Klar wie Bergwasser, manchmal auch hart wie Hagel im Sommer: Yulianna Avdeeva verzaubert Berlin

Yulianna Avdeeva, Piano  16. Oktober 2021 in Berlin, Boulez-Saal

Alles dies breitet sich vor uns aus, klanggemalt in Avdeevas ganz eigenem Ton, fließend und klar wie Bergwasser, manchmal auch hart wie Hagel im Sommer, von großer Brillanz in der Melodieführung, dann wieder einem atemberaubenden Pianissimo, zart wie ein Nebelschleier.  

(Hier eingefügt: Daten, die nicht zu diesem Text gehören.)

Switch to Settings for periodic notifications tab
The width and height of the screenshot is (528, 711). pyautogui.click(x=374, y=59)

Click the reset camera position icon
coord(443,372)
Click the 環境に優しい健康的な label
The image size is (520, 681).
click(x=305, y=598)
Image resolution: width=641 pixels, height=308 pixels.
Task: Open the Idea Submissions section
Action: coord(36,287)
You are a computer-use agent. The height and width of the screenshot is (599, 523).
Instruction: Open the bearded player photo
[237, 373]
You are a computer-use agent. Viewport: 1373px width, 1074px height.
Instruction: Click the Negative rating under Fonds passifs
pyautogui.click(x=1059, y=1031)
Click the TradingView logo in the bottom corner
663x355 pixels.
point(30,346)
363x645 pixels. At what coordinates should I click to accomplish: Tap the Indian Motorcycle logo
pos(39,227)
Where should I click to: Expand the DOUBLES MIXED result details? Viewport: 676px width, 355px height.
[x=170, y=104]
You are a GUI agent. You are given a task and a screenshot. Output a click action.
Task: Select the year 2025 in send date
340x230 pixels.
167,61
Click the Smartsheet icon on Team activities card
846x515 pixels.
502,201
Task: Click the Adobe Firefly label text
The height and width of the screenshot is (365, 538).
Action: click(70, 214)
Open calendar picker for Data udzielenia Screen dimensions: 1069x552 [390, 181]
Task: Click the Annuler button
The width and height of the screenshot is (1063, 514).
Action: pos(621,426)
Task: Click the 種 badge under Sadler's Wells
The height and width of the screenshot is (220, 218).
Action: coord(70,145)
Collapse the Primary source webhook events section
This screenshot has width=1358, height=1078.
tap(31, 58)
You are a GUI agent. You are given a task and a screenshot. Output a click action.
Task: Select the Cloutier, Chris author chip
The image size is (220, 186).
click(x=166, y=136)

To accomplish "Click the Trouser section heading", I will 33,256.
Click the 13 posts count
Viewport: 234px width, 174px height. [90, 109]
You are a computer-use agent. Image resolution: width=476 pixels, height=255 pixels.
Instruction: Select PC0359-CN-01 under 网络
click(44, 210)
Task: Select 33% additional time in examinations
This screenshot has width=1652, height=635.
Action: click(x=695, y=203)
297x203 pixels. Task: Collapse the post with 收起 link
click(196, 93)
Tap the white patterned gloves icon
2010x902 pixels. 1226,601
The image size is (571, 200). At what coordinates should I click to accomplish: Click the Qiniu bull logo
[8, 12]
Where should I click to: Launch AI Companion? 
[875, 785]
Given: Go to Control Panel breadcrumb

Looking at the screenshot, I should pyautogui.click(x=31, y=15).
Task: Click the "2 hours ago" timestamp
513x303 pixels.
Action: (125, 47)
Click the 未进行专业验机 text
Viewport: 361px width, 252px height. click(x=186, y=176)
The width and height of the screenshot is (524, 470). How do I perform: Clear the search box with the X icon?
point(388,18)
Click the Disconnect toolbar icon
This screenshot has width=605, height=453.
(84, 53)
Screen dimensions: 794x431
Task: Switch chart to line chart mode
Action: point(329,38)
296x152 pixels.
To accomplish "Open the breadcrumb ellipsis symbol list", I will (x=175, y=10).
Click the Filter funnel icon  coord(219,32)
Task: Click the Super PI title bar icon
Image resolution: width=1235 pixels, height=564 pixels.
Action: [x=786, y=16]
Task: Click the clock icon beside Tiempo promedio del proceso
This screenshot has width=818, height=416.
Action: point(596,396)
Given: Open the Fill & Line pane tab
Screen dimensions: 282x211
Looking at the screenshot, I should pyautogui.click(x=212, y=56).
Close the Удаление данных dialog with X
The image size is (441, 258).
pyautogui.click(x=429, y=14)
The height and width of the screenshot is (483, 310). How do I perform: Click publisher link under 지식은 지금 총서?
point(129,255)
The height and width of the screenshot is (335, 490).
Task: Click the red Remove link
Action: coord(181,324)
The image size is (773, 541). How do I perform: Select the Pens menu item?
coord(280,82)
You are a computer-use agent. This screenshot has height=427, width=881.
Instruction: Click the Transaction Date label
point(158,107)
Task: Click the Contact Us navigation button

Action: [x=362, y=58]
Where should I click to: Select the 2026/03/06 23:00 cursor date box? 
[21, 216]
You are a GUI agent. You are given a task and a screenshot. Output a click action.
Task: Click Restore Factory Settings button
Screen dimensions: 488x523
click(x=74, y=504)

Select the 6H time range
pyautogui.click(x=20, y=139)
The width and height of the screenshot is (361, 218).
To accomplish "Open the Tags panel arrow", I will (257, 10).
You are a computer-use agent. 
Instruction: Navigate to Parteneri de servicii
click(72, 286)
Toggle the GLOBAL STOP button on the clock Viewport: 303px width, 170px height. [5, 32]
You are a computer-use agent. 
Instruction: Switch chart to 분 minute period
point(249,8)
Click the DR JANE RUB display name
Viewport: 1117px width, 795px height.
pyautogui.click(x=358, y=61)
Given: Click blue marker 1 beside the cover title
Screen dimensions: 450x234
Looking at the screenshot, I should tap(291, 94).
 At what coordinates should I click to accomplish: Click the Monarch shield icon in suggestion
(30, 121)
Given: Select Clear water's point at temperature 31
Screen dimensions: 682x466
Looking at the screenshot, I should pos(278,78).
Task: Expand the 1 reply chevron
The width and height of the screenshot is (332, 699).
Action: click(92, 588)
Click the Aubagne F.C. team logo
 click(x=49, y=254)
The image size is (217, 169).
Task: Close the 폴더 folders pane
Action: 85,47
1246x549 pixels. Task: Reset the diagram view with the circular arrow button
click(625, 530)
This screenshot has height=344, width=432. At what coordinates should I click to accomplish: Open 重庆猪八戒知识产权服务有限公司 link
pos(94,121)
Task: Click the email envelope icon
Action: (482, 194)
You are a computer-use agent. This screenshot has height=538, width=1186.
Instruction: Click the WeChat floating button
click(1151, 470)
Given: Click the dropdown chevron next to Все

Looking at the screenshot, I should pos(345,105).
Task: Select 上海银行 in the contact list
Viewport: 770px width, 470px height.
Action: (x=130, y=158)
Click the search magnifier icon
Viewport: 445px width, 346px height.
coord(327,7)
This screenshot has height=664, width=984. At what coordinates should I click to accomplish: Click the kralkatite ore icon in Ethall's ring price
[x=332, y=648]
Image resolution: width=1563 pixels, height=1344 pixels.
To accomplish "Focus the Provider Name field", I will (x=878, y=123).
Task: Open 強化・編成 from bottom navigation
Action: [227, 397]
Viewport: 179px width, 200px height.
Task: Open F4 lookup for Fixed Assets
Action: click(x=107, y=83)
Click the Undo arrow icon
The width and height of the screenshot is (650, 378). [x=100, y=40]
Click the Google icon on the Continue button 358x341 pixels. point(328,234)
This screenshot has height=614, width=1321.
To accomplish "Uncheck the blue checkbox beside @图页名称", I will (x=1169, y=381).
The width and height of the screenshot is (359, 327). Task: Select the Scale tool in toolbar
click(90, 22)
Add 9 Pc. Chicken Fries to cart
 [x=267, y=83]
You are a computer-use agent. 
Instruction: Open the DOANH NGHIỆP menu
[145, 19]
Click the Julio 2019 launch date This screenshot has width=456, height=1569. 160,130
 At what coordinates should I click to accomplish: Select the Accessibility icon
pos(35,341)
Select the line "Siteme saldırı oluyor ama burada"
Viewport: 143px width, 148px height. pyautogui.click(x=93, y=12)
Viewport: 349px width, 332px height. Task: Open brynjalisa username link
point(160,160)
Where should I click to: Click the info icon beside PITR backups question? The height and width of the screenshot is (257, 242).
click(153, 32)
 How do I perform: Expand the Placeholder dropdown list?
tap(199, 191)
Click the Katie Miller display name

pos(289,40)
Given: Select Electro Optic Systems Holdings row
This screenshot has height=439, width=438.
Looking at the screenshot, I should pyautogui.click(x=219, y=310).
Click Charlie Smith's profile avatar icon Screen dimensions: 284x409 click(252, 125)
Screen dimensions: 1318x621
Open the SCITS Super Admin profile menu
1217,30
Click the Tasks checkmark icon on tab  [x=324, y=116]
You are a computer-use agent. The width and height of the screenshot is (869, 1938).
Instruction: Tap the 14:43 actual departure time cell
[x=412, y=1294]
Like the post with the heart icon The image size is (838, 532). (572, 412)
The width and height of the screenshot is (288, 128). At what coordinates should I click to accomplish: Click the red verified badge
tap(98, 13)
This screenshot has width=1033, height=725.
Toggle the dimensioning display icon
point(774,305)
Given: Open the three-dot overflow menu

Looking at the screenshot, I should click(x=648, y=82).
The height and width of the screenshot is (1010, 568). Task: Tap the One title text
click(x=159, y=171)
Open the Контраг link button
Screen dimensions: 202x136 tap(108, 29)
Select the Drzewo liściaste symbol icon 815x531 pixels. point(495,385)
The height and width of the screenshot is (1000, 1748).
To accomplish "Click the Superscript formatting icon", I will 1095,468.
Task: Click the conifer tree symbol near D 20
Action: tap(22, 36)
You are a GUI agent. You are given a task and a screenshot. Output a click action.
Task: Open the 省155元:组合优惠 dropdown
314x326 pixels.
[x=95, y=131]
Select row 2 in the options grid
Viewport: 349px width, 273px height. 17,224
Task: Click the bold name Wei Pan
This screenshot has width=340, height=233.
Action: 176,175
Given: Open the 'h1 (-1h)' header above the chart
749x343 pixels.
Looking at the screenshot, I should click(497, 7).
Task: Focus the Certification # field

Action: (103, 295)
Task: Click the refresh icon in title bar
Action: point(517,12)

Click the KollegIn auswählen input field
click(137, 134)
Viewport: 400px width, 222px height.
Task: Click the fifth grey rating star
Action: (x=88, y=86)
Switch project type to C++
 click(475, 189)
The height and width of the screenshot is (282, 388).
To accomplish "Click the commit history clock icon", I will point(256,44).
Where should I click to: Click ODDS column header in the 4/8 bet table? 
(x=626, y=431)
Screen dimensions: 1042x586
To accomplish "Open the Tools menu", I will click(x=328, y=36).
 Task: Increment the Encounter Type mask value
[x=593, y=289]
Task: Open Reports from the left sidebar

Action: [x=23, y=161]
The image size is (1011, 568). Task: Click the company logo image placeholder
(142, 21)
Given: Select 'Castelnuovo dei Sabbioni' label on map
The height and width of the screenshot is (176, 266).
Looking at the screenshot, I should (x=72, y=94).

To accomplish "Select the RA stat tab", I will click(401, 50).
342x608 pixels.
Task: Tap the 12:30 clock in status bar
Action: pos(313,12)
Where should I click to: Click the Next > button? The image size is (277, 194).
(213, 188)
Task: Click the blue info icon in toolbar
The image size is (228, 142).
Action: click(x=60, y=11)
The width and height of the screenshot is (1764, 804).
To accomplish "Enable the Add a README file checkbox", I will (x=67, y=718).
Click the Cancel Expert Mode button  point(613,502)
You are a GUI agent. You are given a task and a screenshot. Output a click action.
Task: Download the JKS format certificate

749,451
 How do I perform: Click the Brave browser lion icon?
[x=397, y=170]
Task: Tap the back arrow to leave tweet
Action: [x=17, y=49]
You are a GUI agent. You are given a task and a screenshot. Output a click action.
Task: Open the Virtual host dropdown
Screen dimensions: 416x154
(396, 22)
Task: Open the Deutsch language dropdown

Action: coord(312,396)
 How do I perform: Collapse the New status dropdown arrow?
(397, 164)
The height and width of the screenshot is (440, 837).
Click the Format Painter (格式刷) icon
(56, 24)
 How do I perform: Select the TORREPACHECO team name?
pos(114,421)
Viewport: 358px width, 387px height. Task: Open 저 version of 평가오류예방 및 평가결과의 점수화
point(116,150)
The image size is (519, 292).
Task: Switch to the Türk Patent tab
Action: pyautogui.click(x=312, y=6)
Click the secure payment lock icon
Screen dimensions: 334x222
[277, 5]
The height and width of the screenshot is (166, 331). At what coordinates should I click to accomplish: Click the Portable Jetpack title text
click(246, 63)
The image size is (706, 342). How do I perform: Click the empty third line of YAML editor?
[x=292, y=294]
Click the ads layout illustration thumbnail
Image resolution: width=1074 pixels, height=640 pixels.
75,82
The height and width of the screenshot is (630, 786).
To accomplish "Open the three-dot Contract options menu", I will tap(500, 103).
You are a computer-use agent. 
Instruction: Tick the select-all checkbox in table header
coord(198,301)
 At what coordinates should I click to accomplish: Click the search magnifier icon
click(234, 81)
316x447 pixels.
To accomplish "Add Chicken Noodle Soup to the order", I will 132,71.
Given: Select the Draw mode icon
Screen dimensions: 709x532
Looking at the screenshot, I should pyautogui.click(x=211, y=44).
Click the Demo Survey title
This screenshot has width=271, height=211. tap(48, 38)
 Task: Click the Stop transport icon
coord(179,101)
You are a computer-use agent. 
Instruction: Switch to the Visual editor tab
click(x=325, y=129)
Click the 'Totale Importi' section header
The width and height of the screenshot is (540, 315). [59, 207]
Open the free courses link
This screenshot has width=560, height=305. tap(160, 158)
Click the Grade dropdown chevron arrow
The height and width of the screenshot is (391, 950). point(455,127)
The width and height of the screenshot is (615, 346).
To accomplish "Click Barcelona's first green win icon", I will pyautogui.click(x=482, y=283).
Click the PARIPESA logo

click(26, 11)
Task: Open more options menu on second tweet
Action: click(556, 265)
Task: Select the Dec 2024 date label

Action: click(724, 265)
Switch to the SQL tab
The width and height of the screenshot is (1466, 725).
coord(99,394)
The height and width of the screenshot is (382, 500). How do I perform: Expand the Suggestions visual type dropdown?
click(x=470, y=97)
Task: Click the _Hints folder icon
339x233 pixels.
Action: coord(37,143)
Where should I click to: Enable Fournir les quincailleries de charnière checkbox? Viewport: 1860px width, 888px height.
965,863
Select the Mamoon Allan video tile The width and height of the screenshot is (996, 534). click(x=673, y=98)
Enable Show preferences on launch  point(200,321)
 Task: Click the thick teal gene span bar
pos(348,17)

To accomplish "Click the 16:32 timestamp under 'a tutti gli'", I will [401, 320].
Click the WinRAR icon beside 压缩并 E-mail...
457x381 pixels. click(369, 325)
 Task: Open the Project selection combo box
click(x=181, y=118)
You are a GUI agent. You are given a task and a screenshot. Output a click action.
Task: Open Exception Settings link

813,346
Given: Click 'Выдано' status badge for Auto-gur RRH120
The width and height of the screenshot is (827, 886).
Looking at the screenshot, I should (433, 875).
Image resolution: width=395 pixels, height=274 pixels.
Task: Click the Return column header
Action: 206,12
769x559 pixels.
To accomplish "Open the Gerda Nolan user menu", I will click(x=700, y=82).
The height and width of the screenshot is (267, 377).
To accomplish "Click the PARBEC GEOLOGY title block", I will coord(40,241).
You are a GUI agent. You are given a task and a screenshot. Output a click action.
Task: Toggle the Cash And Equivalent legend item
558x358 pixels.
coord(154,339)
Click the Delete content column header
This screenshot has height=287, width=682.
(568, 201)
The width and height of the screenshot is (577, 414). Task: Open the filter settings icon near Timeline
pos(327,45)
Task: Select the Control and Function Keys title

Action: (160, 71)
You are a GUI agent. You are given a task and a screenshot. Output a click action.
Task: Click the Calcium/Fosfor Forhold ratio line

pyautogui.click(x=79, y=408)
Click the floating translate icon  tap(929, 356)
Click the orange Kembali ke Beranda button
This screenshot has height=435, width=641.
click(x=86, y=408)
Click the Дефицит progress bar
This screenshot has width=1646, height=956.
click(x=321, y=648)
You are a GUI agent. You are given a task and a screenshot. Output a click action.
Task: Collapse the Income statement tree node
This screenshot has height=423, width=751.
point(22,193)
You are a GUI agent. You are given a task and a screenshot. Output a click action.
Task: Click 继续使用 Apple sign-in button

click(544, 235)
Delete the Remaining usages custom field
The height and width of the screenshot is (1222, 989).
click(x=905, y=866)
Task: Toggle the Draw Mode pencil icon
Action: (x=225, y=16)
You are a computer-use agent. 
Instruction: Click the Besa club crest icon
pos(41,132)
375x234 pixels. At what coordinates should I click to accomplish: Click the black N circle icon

Yulianna Avdeeva am 16. Oktober 2021 in Berlin, Pierre Boulez Saal

von Sandra Grohmann

Danke, Yulianna Avdeeva. Für einen schillernden, einen perspektivreichen, einen zu Herzen gehenden Klavierabend. Und einen, der deutlich zeigte, wie viel wir verpassen, wenn wir uns nur zu Bach, Mozart und Chopin aus dem heimischen Sessel reißen.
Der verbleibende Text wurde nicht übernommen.